Well, you either missed the Sasquatch Festival over Memorial Weekend or you didn’t. Either way, not having that to look forward to is bound to drastically alter your summer music festival plans.

While there won’t be anything else coming through town with a lineup nearly as impressive, that may be for the best. After all, no one wants to actually stand around and watch bands play for 12 solid hours, so an airtight lineup serves no real purpose but to make you feel guilty about ignoring them while you lounge around the common areas, smoking doobies with your friends.

With this in mind, Seattle’s Bumbershoot, taking place over Labor Day weekend, is always a good choice, as the schedule generally provides a good four hours of downtime between anything worth your attention. This year’s lineup is bringing De La Soul, the Black Heart Procession and Wilco along with vast numbers of lesser acts, such as the Shins, has-beens like Donovan and a growing number of non-music events, such as the always-dependable One Reel Film Festival, a DJ/MC competition and a ‘zine-making workshop randomly hosted by Starbucks.

Despite the charm of Bumbershoot, a festival isn’t the same without some road-tripping involved, and what’s a drive to Seattle?
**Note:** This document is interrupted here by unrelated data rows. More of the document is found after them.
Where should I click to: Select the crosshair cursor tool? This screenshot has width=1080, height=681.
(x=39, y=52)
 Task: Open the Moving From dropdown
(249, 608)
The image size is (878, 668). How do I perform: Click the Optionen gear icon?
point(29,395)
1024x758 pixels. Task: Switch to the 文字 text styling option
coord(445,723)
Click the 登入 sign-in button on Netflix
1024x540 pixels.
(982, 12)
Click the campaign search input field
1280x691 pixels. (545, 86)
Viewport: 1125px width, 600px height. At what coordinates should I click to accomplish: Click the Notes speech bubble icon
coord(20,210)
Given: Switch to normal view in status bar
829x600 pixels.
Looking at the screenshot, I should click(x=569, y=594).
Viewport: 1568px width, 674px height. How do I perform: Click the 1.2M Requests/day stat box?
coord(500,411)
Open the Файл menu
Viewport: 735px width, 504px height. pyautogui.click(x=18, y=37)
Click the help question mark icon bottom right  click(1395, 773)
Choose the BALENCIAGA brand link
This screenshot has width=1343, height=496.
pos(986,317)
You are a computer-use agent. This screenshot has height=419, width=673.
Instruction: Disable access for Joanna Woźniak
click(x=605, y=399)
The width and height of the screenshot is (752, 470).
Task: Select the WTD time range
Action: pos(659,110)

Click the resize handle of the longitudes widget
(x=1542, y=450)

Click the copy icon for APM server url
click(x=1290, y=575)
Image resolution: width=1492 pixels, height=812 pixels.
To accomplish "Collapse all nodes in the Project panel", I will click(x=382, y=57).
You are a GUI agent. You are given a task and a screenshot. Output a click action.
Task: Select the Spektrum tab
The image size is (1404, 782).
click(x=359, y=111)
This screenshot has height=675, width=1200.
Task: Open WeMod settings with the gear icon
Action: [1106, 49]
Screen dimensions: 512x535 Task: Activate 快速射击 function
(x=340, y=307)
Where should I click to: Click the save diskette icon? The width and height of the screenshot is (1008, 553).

That’s like eschewing the Plaid Pantry on the corner for the 7-11 down the street. A drive up to the Gorge in Eastern Washington is a little better, but for the serious festival connoisseur, a trip to the Midwest is in order.

This year’s Krazyfest, taking place over three days in beautiful Louisville, Ky., features nearly 40 bands, ranging from the metallic hardcore of Burnt by the Sun and the relentless thrash of Planes Mistaken for Stars to the bouncy retro-pop of Reggie and the Full Effect.


However, not everyone is willing to go to such great lengths for quality music. The Warped Tour, playing Portland on July 6, understands this and, taking a hint from Pizza Hut, realizes that mediocrity is perfectly acceptable as long as it is delivered to your doorstep. Tour veterans Rancid, who really grew beyond the narrow scope of Warped long before they were even a part of it, will be headlining along with some mid-’90s peers who have aged a bit less gracefully. The lineup on the subsidiary stages is a little more interesting, providing token “eclecticism” in the brilliant but severely misplaced Talib Kweli, whose subtle, poetic lyricism may be lost on the underdeveloped Warped Tour crowd, and Andrew WK, about whose performance I am content not even imagining the audience’s testy response.

A better idea than this festival would be to just go see Anatomy of a Ghost play the Meow-Meow some time, where the energy and charm of youthful punk rockers will be in full display without the accompanying specter of commercialism that pervades the Warped Tour experience.

After contemplating festivals as lifestyle-specific as the last two, it brings great joy to be able to introduce that which needs no introduction, Portland’s own Rose Festival.

Already in progress, the sprawling event, or series of events, as there seems to be no real logic to them being grouped together, continues through the summer, ending with the U.S. Women’s Open Championship on July 6.

During this time, events as disparate as the Portland-Kaohsiung Sister City Association Dragon Boat Races, featuring local, national and international teams, and the Key Bank Starlight Run, a 3.1-mile “fun-run” that doubles as a costume contest, take place.

While the official concert series provided by the festival’s promoters is a predictable drag, a quality soundtrack to the affair will be provided by performers at the World Rhythms Stage, whose influence may, hopefully, inspire main-stage acts like the Gin Blossoms (somehow claiming relevancy despite the absence of deceased singer/guitarist Doug Hopkins) and Emerson Drive to actually put some soul into their own performances or quit the game altogether.

New to the festival this year is the Wild Science Pavilion. Anyone who remembers what science was like before the introduction of mathematics ruined it for everyone should be sure to take their kids, nieces, nephews or whoever they are baby-sitting to this exhibit and enjoy the hands-on “edutainment” it offers.

After all, there will be plenty of summer to spend bored and tired at Ozzfest, Lollapalooza or whichever music festival best suits you taste, so you may as well spend one day with the family at the delightfully random festival that we call our own.